>> begin Text block

Rethinking retirement: Youth, uncertainty, and the philosophy of work
02. 9. 2024
9 min.
Journalist
Once seen as a natural step in any successful career, retirement is now viewed as little more than a pipe dream by many Americans. When asked when they planned to retire, one in five said it might never happen for them, mostly for financial reasons. Confidence is lowest among those aged between 22 and 34, according to a recent TIAA Institute survey, 21% of whom said retirement is “out of reach” or not part of their plan. This latent uncertainty about the future can be expected to have an effect on how young people feel about their daily work and their careers.
To understand the driving force behind this uncertainty and what this means for the future of young workers, we spoke with Professor Paul Blaschko, an assistant teaching professor of philosophy at the University of Notre Dame in Indiana. Blaschko teaches courses on life’s big questions and the philosophy of work. He co-wroteThe Good Life Method, which looks at how philosophy can be used to help us live better lives, and directs a program in Notre Dame’s College of Arts and Letters devoted to “exploring how the humanities can help us find meaning in work.”
A lot of young people think they won’t ever be able to retire, what do you think of that?
There’s a perception amongst my students—and some young people I’ve read about—that the economy is changing so quickly, and so many technologies have developed over the past 20-30 years that the workplace is going to be radically different in another 20-30 years.
There is an idea that things will change so rapidly that it’s hard to predict what life will look like mid-career or late-career. There may be more changes in careers and less stability over the long term. So, there is a lot more uncertainty about it. I think that the assumption that one will be able to retire and know what that looks like has been undermined for this generation.

>> end Text block
>> begin Stored data

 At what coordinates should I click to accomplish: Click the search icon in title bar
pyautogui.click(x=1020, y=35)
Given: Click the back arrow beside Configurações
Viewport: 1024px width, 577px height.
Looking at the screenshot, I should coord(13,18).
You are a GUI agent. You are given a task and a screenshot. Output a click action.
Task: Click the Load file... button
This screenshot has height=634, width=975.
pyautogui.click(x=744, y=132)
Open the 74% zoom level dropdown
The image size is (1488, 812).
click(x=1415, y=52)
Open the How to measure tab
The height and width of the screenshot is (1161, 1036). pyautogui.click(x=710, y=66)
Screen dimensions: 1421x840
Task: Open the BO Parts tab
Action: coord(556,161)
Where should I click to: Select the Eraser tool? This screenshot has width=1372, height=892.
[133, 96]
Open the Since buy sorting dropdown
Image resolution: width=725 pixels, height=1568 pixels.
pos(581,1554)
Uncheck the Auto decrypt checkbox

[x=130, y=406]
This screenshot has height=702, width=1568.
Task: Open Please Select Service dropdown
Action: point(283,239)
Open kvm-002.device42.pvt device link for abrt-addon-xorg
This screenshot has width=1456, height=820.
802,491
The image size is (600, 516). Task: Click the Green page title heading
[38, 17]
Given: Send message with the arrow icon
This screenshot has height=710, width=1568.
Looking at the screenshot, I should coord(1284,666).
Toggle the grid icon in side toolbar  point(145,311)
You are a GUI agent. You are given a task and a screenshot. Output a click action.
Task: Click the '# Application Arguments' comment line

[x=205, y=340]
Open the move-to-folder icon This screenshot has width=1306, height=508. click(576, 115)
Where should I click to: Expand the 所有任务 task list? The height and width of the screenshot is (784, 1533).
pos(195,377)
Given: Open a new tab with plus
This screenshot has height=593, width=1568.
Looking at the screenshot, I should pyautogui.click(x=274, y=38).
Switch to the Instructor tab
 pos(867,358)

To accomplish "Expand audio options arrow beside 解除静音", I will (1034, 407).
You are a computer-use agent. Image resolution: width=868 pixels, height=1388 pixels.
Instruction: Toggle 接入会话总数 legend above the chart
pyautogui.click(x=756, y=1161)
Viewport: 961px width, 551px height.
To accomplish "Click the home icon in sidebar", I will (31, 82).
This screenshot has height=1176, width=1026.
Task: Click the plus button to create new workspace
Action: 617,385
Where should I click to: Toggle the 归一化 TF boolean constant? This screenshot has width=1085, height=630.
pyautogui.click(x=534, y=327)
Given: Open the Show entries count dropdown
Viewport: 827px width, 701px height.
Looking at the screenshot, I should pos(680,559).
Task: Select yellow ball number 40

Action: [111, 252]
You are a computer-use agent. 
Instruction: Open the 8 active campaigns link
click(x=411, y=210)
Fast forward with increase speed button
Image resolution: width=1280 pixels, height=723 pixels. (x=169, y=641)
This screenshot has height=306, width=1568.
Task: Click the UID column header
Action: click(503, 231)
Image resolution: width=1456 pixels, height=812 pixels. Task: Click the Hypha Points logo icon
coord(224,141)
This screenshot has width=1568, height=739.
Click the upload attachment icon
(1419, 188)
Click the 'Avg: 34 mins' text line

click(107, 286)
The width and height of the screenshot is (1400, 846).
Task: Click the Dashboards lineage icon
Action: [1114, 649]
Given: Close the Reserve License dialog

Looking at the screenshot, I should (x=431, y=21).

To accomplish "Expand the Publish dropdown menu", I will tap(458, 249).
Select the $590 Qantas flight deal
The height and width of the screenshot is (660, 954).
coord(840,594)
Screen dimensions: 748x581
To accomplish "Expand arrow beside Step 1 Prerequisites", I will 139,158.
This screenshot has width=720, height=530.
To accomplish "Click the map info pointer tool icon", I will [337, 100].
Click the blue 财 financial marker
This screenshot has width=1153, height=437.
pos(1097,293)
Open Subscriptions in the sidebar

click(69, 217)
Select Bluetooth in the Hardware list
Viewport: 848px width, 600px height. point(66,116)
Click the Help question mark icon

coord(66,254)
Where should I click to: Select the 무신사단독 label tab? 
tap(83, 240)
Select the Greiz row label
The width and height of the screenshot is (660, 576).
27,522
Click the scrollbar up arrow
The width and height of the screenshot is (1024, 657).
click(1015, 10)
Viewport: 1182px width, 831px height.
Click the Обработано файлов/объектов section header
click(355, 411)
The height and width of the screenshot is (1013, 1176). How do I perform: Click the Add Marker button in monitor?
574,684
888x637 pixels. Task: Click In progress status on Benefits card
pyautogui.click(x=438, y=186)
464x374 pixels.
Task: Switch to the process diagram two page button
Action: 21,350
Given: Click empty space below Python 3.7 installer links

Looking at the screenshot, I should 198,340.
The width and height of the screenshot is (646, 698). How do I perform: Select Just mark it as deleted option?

>> end Stored data

== Written problem A ==
Could you extract the passage of the retirement article from "A lot of young" to "another 20-30 years."?
== Written problem B ==
Can you copy the listing word for word from the line with "Open the How to measure tab" to the line with "will (1034, 407).", including both of those lines?
The retirement article and the listing have no connection to each other.

== Worked answer A ==
A lot of young people think they won’t ever be able to retire, what do you think of that?
There’s a perception amongst my students—and some young people I’ve read about—that the economy is changing so quickly, and so many technologies have developed over the past 20-30 years that the workplace is going to be radically different in another 20-30 years.

== Worked answer B ==
Open the How to measure tab
The height and width of the screenshot is (1161, 1036). pyautogui.click(x=710, y=66)
Screen dimensions: 1421x840
Task: Open the BO Parts tab
Action: coord(556,161)
Where should I click to: Select the Eraser tool? This screenshot has width=1372, height=892.
[133, 96]
Open the Since buy sorting dropdown
Image resolution: width=725 pixels, height=1568 pixels.
pos(581,1554)
Uncheck the Auto decrypt checkbox

[x=130, y=406]
This screenshot has height=702, width=1568.
Task: Open Please Select Service dropdown
Action: point(283,239)
Open kvm-002.device42.pvt device link for abrt-addon-xorg
This screenshot has width=1456, height=820.
802,491
The image size is (600, 516). Task: Click the Green page title heading
[38, 17]
Given: Send message with the arrow icon
This screenshot has height=710, width=1568.
Looking at the screenshot, I should coord(1284,666).
Toggle the grid icon in side toolbar  point(145,311)
You are a GUI agent. You are given a task and a screenshot. Output a click action.
Task: Click the '# Application Arguments' comment line

[x=205, y=340]
Open the move-to-folder icon This screenshot has width=1306, height=508. click(576, 115)
Where should I click to: Expand the 所有任务 task list? The height and width of the screenshot is (784, 1533).
pos(195,377)
Given: Open a new tab with plus
This screenshot has height=593, width=1568.
Looking at the screenshot, I should pyautogui.click(x=274, y=38).
Switch to the Instructor tab
 pos(867,358)

To accomplish "Expand audio options arrow beside 解除静音", I will (1034, 407).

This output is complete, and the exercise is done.